D. Charles Speer & the Helix: Leaving the Commonwealth

D. Charles Speer & the Helix
Leaving the Commonwealth
Thrill Jockey

Dave Shuford must need a break from all the improvisation he whips up as a member of the No-Neck Blues Band. How else to explain the straight-laced country-western vibe of his work fronting D. Charles Speer & the Helix? That’s not to say things get dull here, but the playing is tight, the compositions full but restrained. You can see the walls around these songs, whereas with No-Neck Blues Band it is sometimes hard to even know if what they’re playing are songs at all.

Leaving the Commonwealth continues the band’s straight-ahead country sound. As usual, the playing itself is downright stunning all the way through. Hans Chew’s key work is percussive, intricate, and punchy, while Marc Orleans’s pedal steel coats everything in a beautiful but misleading haze. It’s easy, with his notes gliding along, to miss just how on-point all the players are. It also creates a big noise for Shuford’s unassuming hum of a voice to slip right in. Here, he sounds like a weary road-warrior, with the kind of low grumble that commands attention not through volume but through a more stoic, hard-earned gravitas. It’s a voice that Frank Black attempted on his honky-tonk records and never quite pinned down.

Shuford and company are at their best when they stretch out their chops here. Even as the structures are clear, Shuford sometimes shifts them at key moments. “Cumberland”, the album’s longest and best song, rides the same roots-rock vibe as the rest of the record, but breaks up in the middle and cuts into a quieter shuffle. It’s not the first surprise on the record — it follows barn-burner “Le Grand Cochon”, sung in French — but it is the most effective. Shuford speak-sings his way through the first half of the record, spinning winking tales of hardened men until the song moves into a twangy ballad. His voice takes on a bittersweet croon, and it’s easy to see why the half-grin falls away as he sings of the late Jack Rose. The song turns into a fitting tribute to the guitarist, whipping itself back up into a back and forth between Orleans and Chew, just the way Rose would have wanted.

There are other surprises to be found here as well. The brooding instrumental piece “Alamoosook Echoes” is mostly thrumming guitar, preferring huge spaces to the thick layers of the rest of the record. The title track, which closes the record, catches you off guard as Orleans trades the pedal steel for electric guitar and knocks out huge, prog-rock-sized riffs. All of the sudden, in its last minutes, the band stops kicking up dust and goes for the stratosphere instead.

It’s these moments that stand out, but not because other parts don’t work. This band is dynamic and entertaining all the way through. The trouble they do run into when they play the straight honky-tonk band is that those songs peel back on the solos and feature Shuford’s stories. As detailed as they can be — playing on road tunes and murder ballads — the stories often last too long and outstay their welcome.

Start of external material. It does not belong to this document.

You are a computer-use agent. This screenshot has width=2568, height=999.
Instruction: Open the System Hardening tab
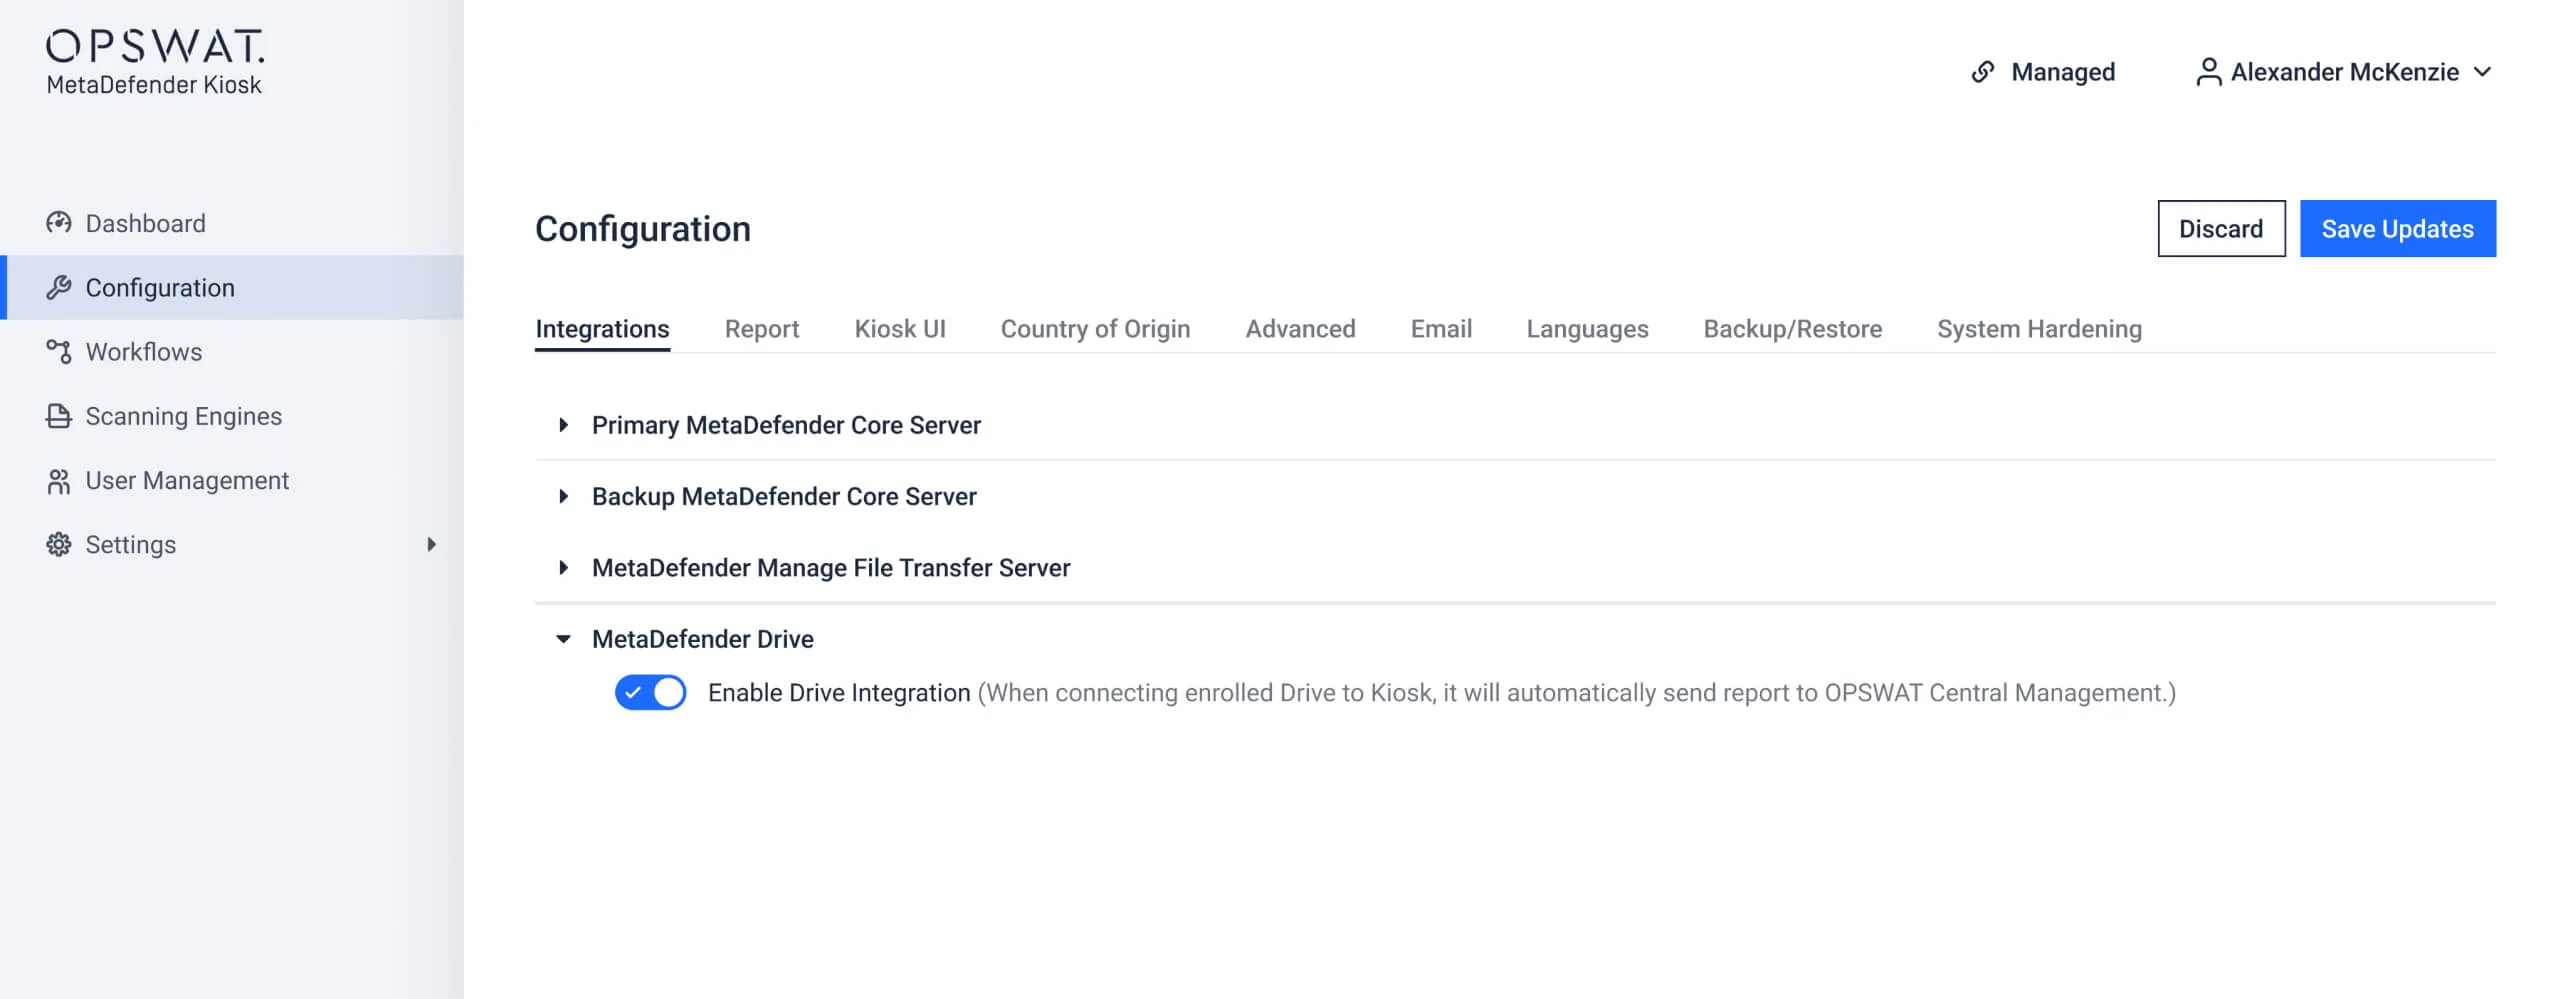pyautogui.click(x=2038, y=328)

You wait for a piano run or guitar solo to break it up, and instead the band rides the course, and beautiful as it sounds, the words can’t quite keep up. Leaving the Commonwealth is another expertly crafted record by Shuford and company, one that offers a nice counterpoint to his more unruly work in No-Neck Blues Band. You just might find yourself wishing he found the middle ground between his two bands more often. That’s when he’s at his most exciting.